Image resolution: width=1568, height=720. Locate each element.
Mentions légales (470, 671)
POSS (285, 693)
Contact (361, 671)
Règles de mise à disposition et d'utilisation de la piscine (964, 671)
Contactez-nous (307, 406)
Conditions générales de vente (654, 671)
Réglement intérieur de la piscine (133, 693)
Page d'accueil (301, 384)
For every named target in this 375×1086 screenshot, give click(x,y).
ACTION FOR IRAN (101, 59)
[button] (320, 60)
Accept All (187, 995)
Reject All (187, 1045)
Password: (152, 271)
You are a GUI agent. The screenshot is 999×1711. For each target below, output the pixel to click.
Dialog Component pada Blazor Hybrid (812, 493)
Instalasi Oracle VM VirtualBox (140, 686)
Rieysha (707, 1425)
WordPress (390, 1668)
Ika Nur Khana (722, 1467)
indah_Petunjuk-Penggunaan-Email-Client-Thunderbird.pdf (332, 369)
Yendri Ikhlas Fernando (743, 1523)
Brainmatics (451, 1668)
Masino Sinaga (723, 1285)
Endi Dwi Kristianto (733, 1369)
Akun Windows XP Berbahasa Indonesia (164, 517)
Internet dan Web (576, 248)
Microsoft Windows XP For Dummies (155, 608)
-------------------------
● **Task**: Reproduce the lines above verbatim, from the first to the last.

● **Answer in full**:
Image resolution: width=1568, height=720. Locate each element.
Mentions légales (470, 671)
POSS (285, 693)
Contact (361, 671)
Règles de mise à disposition et d'utilisation de la piscine (964, 671)
Contactez-nous (307, 406)
Conditions générales de vente (654, 671)
Réglement intérieur de la piscine (133, 693)
Page d'accueil (301, 384)
For every named target in this 375×1086 screenshot, give click(x,y).
ACTION FOR IRAN (101, 59)
[button] (320, 60)
Accept All (187, 995)
Reject All (187, 1045)
Password: (152, 271)
You are a GUI agent. The screenshot is 999×1711. For each target below, output the pixel to click.
Dialog Component pada Blazor Hybrid (812, 493)
Instalasi Oracle VM VirtualBox (140, 686)
Rieysha (707, 1425)
WordPress (390, 1668)
Ika Nur Khana (722, 1467)
indah_Petunjuk-Penggunaan-Email-Client-Thunderbird.pdf (332, 369)
Yendri Ikhlas Fernando (743, 1523)
Brainmatics (451, 1668)
Masino Sinaga (723, 1285)
Endi Dwi Kristianto (733, 1369)
Akun Windows XP Berbahasa Indonesia (164, 517)
Internet dan Web (576, 248)
Microsoft Windows XP For Dummies (155, 608)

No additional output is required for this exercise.